J.L. Hudson Clotheier made its debut in 1881 inside the Detroit Opera House along Monroe Street, just east of Woodward Avenue, where today stands One Campus Martius. Prior to that, retailers consisted of dry goods stores that lined the main streets.
Intrepid Detroit merchants undertook the 1880 Christmas season unaware they stood at a precipice. As in the past, they went about transforming their shops with window dressings and ornamentation, and added stocks of gloves, fur muffs, and mechanical toys made of metal. Even George C. Weatherbee & Co., producer of wooden and willow wares, counted on an increase in sales.
Little did they know that, before long, feasting, small toys, a Yule log, and horse racing on the snowy streets and frozen Detroit River would succumb to gift-giving English style (although the Victorians were to hold off introducing Santa’s Grotto a few more years).
Christmas 1880 would be the last without department stores. Hudson’s opened in 1881. The next year, electric Christmas lights lit up New York. And the influence of retailer Harry Gordon Selfridge was starting to be felt from Lake Michigan to Fifth Avenue. Selfridge, who served apprenticeships in Jackson and Grand Rapids before working in Chicago at Field, Leiter, and Co. — later known as Marshall Field’s — refined the merchandising game and even received partial credit for coining the phrase, “Only X shopping days until Christmas.”

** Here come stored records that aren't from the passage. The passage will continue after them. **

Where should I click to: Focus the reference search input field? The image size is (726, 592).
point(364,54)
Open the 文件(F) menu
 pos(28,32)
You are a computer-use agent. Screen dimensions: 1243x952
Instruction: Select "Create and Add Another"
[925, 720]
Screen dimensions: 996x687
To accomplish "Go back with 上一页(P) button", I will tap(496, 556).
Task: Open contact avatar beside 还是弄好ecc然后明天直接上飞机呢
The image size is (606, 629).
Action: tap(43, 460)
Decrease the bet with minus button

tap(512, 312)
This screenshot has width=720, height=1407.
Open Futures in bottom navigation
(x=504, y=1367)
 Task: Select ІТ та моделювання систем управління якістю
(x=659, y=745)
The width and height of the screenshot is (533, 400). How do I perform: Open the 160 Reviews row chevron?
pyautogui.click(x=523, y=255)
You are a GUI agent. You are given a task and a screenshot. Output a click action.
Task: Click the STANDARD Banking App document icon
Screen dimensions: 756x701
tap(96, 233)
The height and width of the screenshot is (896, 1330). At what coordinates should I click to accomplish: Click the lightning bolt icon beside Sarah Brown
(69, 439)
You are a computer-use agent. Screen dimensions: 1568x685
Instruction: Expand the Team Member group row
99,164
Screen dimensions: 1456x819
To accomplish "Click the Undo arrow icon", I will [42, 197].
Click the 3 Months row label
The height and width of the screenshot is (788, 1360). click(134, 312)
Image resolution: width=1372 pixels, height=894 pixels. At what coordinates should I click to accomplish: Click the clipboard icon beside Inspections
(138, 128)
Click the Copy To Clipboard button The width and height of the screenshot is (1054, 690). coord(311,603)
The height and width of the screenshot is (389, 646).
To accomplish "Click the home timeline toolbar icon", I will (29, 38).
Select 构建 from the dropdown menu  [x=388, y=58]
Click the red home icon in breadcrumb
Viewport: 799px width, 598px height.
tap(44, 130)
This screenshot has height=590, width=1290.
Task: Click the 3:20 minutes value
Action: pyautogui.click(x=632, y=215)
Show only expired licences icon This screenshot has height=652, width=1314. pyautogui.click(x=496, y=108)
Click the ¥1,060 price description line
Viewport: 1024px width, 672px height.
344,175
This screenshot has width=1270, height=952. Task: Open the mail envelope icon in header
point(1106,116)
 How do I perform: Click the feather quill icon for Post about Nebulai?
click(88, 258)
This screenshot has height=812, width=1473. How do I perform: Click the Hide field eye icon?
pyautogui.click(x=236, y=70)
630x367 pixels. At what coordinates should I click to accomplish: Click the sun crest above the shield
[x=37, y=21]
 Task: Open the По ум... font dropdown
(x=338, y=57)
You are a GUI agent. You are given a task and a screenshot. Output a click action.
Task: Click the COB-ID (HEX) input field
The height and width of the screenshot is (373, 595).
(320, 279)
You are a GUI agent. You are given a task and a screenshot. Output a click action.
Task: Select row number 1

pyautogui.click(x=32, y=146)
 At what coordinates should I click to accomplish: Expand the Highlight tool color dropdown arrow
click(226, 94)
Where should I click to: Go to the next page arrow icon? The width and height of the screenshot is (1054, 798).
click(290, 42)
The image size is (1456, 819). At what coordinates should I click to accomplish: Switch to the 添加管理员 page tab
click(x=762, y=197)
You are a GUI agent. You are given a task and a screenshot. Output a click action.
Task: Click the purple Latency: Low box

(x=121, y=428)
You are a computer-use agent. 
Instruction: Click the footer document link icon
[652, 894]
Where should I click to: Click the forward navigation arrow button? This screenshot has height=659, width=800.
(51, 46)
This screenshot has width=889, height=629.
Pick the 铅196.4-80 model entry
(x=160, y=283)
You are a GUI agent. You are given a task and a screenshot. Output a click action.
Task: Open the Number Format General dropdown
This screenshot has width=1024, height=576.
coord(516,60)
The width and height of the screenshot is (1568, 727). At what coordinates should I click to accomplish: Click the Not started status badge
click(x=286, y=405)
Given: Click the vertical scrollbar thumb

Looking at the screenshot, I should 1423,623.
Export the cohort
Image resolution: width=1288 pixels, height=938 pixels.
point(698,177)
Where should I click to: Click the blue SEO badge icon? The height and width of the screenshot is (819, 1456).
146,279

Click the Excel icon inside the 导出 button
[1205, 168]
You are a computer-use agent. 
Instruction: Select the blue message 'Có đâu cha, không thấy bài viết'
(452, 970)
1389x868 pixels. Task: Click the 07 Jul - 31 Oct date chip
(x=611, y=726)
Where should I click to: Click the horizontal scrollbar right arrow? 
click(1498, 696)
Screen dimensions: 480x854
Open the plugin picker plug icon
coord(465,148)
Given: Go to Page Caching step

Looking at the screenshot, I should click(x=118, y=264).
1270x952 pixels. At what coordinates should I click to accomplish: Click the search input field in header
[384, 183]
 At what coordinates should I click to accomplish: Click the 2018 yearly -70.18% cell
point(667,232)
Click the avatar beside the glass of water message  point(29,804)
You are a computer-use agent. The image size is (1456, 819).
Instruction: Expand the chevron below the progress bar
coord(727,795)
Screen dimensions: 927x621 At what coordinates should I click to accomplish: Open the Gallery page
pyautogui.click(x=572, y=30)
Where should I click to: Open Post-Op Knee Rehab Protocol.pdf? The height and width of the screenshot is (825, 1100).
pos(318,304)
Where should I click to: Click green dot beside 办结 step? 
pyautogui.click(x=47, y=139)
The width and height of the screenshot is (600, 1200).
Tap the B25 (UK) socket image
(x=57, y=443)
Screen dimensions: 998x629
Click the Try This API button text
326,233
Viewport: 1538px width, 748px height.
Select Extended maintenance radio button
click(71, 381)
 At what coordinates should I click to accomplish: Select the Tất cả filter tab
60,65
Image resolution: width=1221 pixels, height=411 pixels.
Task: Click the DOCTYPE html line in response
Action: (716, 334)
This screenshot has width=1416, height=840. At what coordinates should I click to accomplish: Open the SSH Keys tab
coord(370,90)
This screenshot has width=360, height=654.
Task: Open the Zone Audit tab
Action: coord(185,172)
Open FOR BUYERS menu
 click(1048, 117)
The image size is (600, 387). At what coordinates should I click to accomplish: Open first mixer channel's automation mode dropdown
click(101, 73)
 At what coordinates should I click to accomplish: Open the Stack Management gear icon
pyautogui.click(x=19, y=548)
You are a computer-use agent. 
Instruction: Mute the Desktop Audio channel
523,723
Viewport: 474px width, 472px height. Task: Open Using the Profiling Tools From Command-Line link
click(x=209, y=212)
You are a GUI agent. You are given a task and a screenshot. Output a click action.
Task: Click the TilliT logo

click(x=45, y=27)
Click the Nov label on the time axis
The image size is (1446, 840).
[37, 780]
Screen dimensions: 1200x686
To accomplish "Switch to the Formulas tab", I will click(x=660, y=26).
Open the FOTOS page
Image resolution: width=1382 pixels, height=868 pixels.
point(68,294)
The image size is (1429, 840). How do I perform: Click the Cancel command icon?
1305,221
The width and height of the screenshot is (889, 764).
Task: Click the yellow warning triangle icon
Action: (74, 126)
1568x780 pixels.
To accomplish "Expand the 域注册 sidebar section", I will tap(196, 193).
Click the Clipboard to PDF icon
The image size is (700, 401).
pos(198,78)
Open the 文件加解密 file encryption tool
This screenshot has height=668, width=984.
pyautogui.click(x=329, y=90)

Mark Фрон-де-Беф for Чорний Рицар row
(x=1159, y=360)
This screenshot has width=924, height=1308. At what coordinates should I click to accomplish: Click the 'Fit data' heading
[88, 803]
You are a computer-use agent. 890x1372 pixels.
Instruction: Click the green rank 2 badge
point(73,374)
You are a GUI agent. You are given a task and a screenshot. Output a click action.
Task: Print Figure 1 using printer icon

Detroiters wishing to exchange “pretty little tokens of goodwill and kindly thoughts,” as one English contemporary wrote, would strike out for Woodward Avenue, where the dry goods establishments were congregated. In 1880, William Elliott ended his partnership with George Peck and Co. and opened his own store at 139 Woodward Ave. “He has adhered strictly to a cash business and to the one-price rule, and has never been sensational in his advertisements or methods,” his contemporary, Silas Farmer, wrote.
Farmer also noted the success of Newcomb, Endicott, and Co., which occupied a new building put up by seed baron D.M. Ferry. “As an indication of the extent of their business, it may be mentioned that of kid gloves alone, although they are not a distinct specialty, their sales have reached as high as $40,000 in a single year,” Farmer wrote.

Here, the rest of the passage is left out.